Sus mordiscos se convirtieron en besos que recorrieron mi cuerpo conforme me quitaba la ropa. Yo, sospechando adónde conducía todo aquello, me detuve de nuevo:
—¡Debemos casarnos primero!
—Pues nos casaremos ahora mismo. Ya te lo he dicho.
—¡No, no, no! Se ha de celebrar una boda cristiana tradicional. Necesitamos padrinos, invitados, un cura, un lugar para el banquete...
Yo pronunciaba todas estas palabras mientras me alejaba del río y volvía por el camino de vuelta a casa, dejando a mi lamia atrás. Tan ensimismado estaba en mis planes que ni me despedí de mi prometida.
—Voy a casarme con mi lamia —sentencié al abrir la puerta de mi casa.

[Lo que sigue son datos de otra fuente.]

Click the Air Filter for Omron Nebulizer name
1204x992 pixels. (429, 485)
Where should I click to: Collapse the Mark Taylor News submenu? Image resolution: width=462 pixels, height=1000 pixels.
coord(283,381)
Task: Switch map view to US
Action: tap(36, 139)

Mi padre, sin pronunciar palabra, se levantó, se acercó a mí y me asestó tal palmada en el cogote que se tambalearon mis pensamientos. Pero eso no fue lo peor. Mi imprudencia me costó cara a mí y también a mi lamia. Mi padre me recluyó en mi cuarto y acudió a parlamentar con los vecinos.
Se organizó una batida contra mi querida. Armados con lanzas y antorchas, mis convecinos buscaron, encontraron y asesinaron a mi mujer de los bosques. Solo cuando terminó la campaña me permitieron abandonar mi encierro. Mi corazón, no obstante, permaneció en las tinieblas.
Desde entonces, continué con mi vida de pastor y la aderecé de los tintes melancólicos que solo la poesía bucólica es capaz de brindar. Soñé con la Arcadia bajo la sombra de los árboles que una vez cobijaron a mi amada. Y la lloro allí cada vez que voy, derramando mi torrente de sentimientos en el Erro, cada día un poco más caudaloso gracias a mi aflicción.
¡Oh, mi querida lamia! Por cierto, que nunca conseguí recordar su nombre.